Stored items:
+===+
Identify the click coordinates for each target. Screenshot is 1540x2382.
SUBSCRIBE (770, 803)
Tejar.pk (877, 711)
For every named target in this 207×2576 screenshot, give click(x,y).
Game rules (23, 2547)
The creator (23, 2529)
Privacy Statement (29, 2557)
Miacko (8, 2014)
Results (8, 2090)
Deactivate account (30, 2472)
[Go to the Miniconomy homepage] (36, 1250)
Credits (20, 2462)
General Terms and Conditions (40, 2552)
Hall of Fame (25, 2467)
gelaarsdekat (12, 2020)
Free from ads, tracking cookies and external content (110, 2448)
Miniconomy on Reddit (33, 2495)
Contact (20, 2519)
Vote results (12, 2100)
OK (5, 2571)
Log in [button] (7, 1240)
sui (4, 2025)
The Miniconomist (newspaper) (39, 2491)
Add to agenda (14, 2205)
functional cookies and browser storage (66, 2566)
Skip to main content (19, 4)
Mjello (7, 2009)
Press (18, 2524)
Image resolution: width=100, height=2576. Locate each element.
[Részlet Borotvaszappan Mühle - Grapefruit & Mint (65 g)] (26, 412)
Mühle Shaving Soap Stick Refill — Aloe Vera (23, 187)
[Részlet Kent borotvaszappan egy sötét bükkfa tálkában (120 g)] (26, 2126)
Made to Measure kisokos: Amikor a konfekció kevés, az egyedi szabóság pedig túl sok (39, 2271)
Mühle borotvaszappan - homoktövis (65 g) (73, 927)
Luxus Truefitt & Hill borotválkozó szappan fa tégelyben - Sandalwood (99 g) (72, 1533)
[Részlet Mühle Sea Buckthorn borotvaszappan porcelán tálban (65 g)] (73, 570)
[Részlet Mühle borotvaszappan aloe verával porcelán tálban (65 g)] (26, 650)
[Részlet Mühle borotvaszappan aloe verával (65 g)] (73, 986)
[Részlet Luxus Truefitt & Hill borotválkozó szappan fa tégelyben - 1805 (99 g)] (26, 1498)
+===+
Work request:
Without leaving anything out, repeat every entry shown above.

Final answer:
Identify the click coordinates for each target. Screenshot is 1540x2382.
SUBSCRIBE (770, 803)
Tejar.pk (877, 711)
For every named target in this 207×2576 screenshot, give click(x,y).
Game rules (23, 2547)
The creator (23, 2529)
Privacy Statement (29, 2557)
Miacko (8, 2014)
Results (8, 2090)
Deactivate account (30, 2472)
[Go to the Miniconomy homepage] (36, 1250)
Credits (20, 2462)
General Terms and Conditions (40, 2552)
Hall of Fame (25, 2467)
gelaarsdekat (12, 2020)
Free from ads, tracking cookies and external content (110, 2448)
Miniconomy on Reddit (33, 2495)
Contact (20, 2519)
Vote results (12, 2100)
OK (5, 2571)
Log in [button] (7, 1240)
sui (4, 2025)
The Miniconomist (newspaper) (39, 2491)
Add to agenda (14, 2205)
functional cookies and browser storage (66, 2566)
Skip to main content (19, 4)
Mjello (7, 2009)
Press (18, 2524)
Image resolution: width=100, height=2576. Locate each element.
[Részlet Borotvaszappan Mühle - Grapefruit & Mint (65 g)] (26, 412)
Mühle Shaving Soap Stick Refill — Aloe Vera (23, 187)
[Részlet Kent borotvaszappan egy sötét bükkfa tálkában (120 g)] (26, 2126)
Made to Measure kisokos: Amikor a konfekció kevés, az egyedi szabóság pedig túl sok (39, 2271)
Mühle borotvaszappan - homoktövis (65 g) (73, 927)
Luxus Truefitt & Hill borotválkozó szappan fa tégelyben - Sandalwood (99 g) (72, 1533)
[Részlet Mühle Sea Buckthorn borotvaszappan porcelán tálban (65 g)] (73, 570)
[Részlet Mühle borotvaszappan aloe verával porcelán tálban (65 g)] (26, 650)
[Részlet Mühle borotvaszappan aloe verával (65 g)] (73, 986)
[Részlet Luxus Truefitt & Hill borotválkozó szappan fa tégelyben - 1805 (99 g)] (26, 1498)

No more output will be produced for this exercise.